Task prompt =>
Output exactly the lines below from the one containing "Click the temperature dropout near 23/01" to the last line, both included. Omit pictures.

Input for this task =>
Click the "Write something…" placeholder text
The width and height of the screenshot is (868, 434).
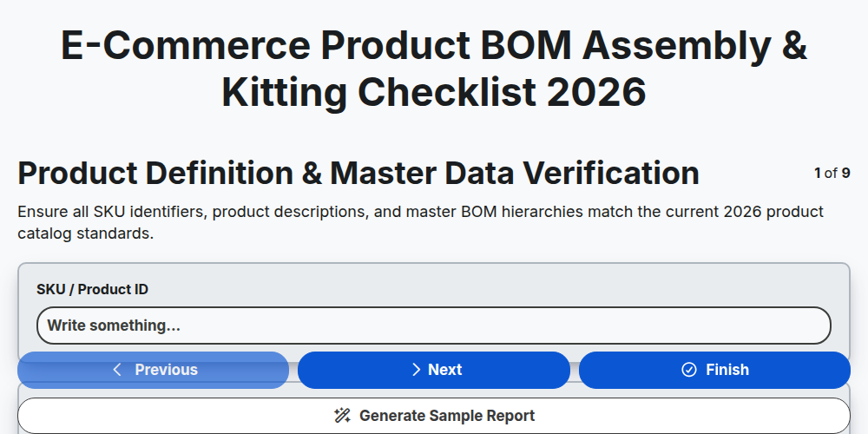114,326
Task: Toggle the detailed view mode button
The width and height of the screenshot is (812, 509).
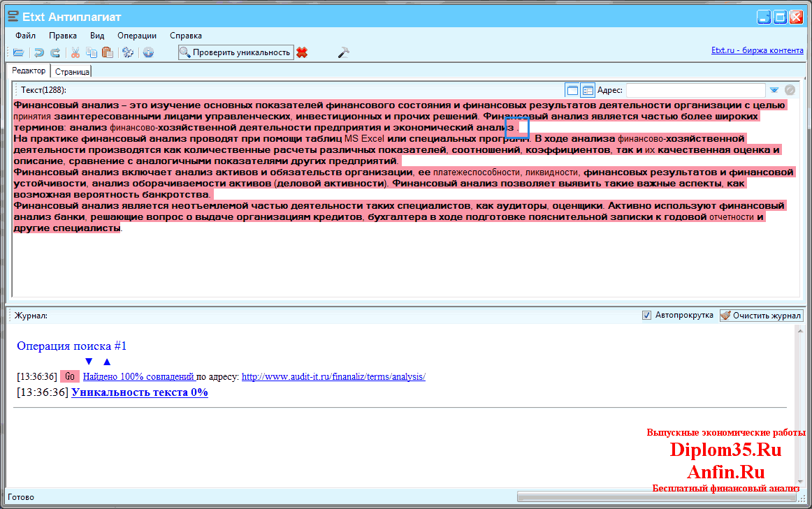Action: pos(588,90)
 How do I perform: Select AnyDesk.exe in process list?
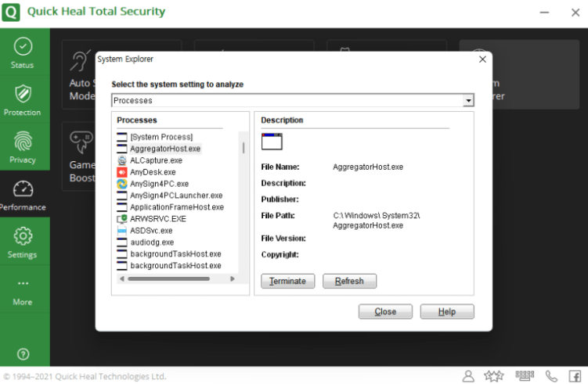click(x=153, y=172)
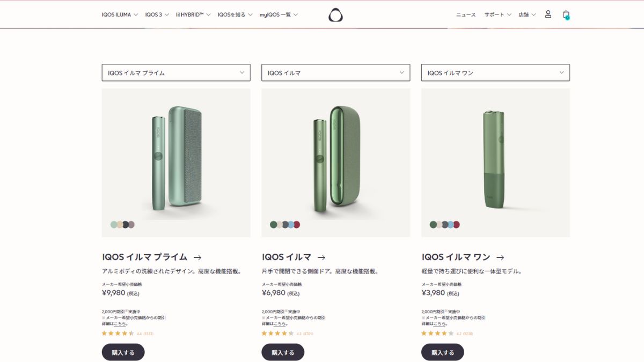The width and height of the screenshot is (644, 362).
Task: Open the IQOS イルマ ワン product selector dropdown
Action: pyautogui.click(x=495, y=72)
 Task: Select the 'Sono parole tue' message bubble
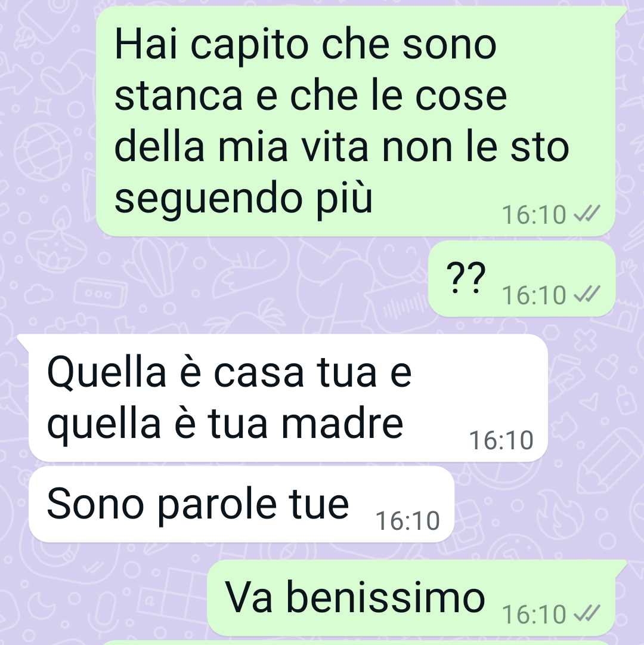(x=242, y=504)
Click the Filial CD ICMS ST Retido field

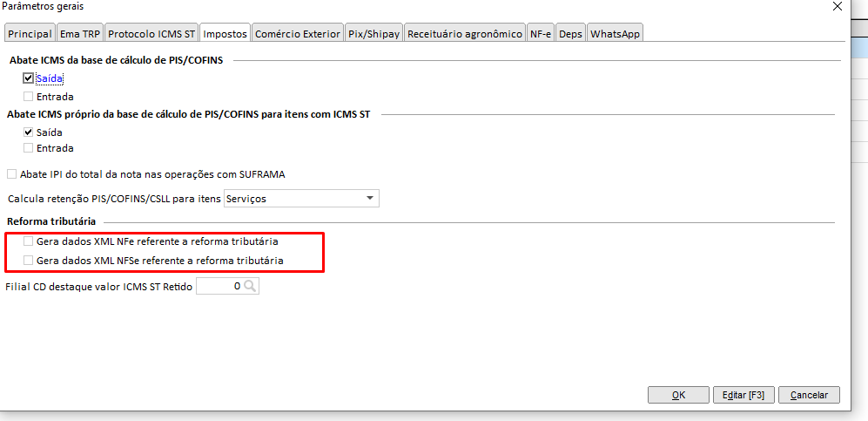point(219,286)
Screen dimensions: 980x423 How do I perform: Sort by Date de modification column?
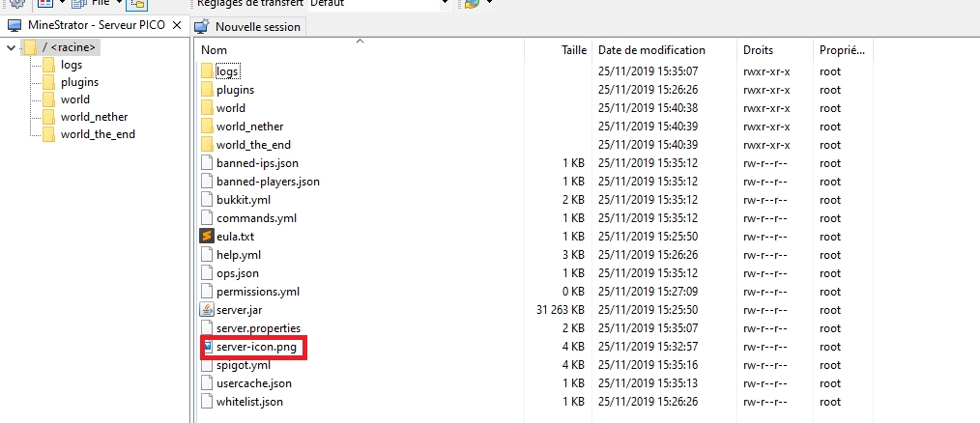point(651,50)
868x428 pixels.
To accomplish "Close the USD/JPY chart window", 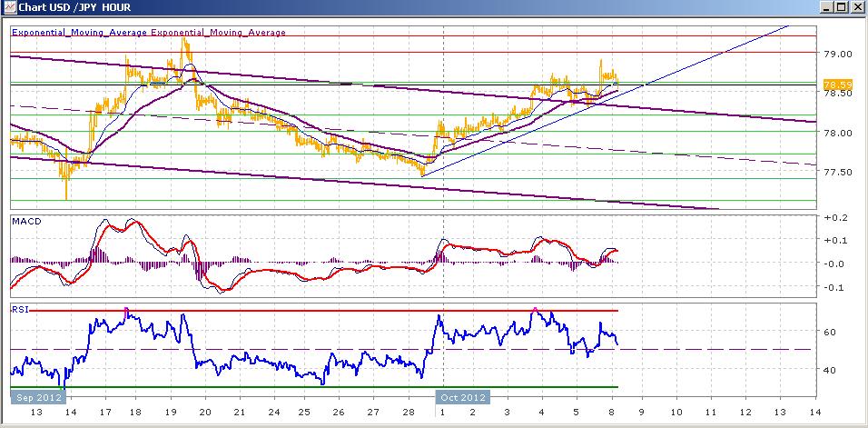I will pyautogui.click(x=855, y=7).
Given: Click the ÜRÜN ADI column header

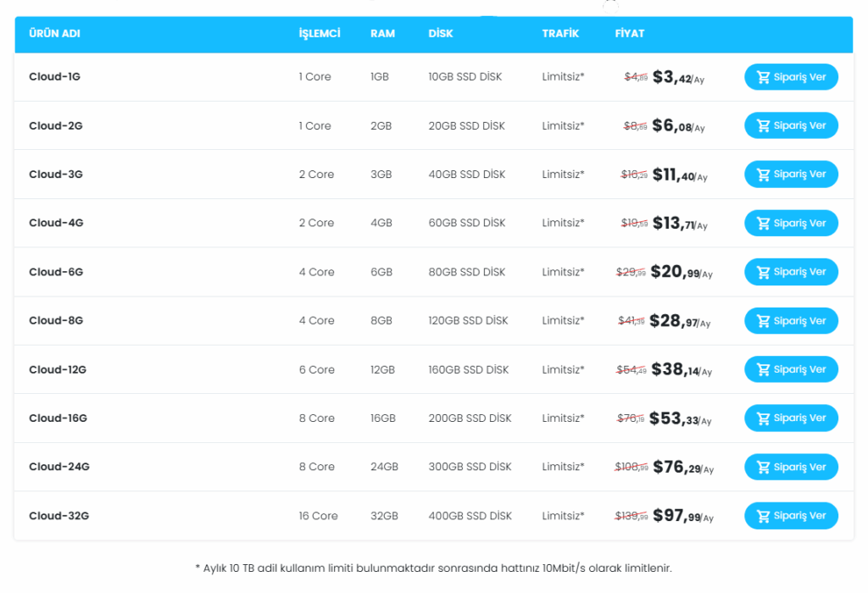Looking at the screenshot, I should click(x=54, y=34).
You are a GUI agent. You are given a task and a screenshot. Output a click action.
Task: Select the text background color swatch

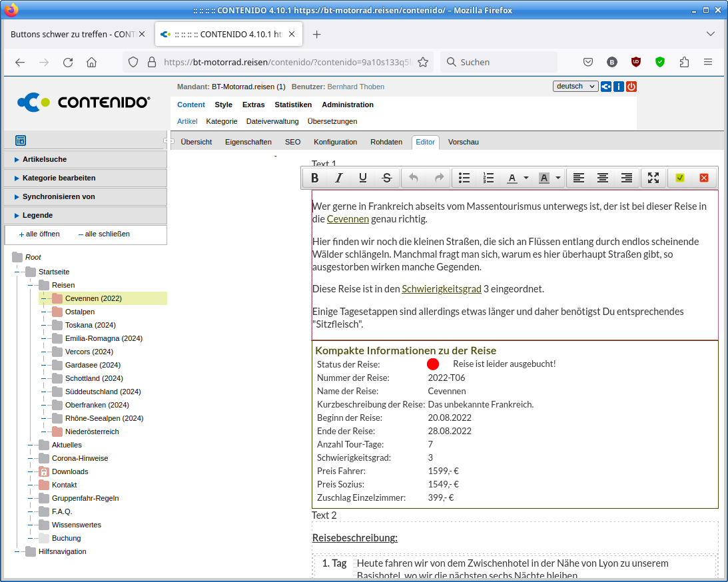point(544,178)
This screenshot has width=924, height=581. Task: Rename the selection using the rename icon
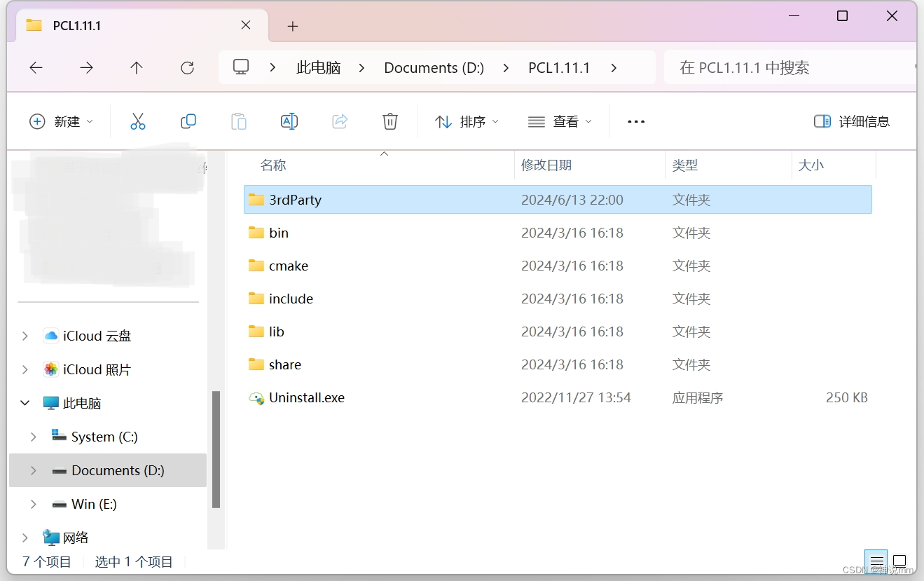pos(289,121)
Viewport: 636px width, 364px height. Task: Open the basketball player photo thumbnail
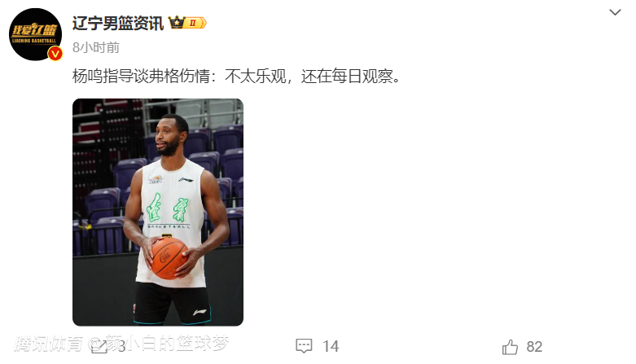(x=158, y=213)
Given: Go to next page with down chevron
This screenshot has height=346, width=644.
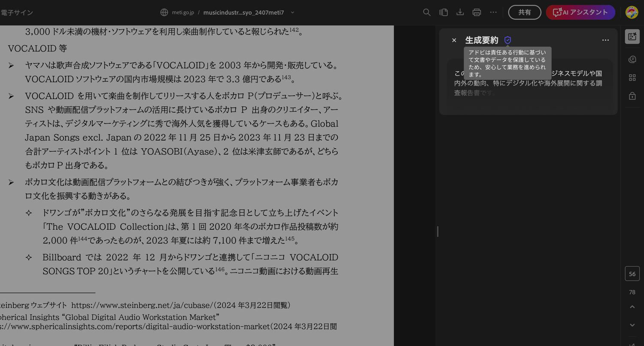Looking at the screenshot, I should pyautogui.click(x=632, y=325).
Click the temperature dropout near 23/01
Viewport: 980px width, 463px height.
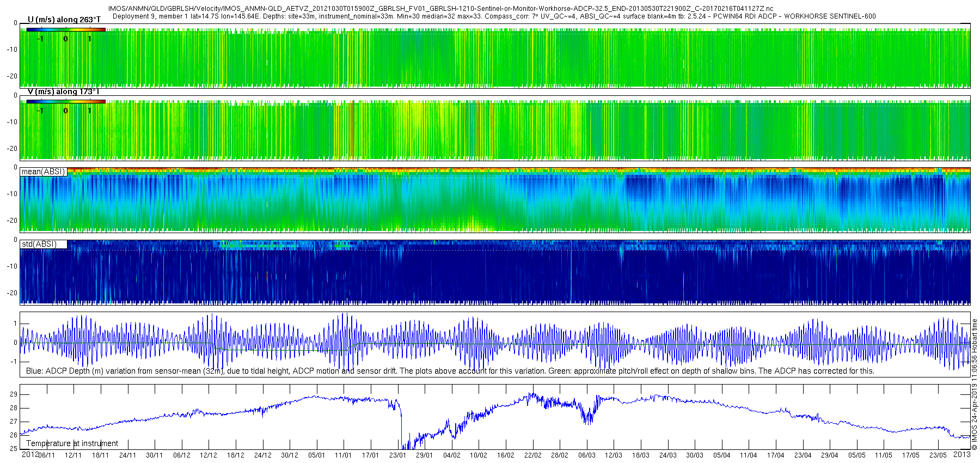pyautogui.click(x=401, y=430)
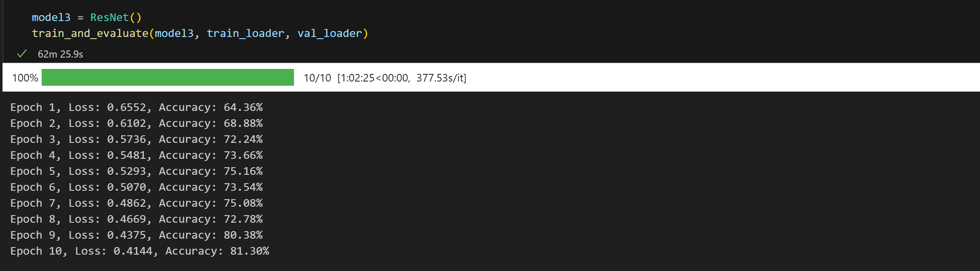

Answer box =>
Click the temperature dropout near 23/01
Viewport: 980px width, 463px height.
pyautogui.click(x=401, y=430)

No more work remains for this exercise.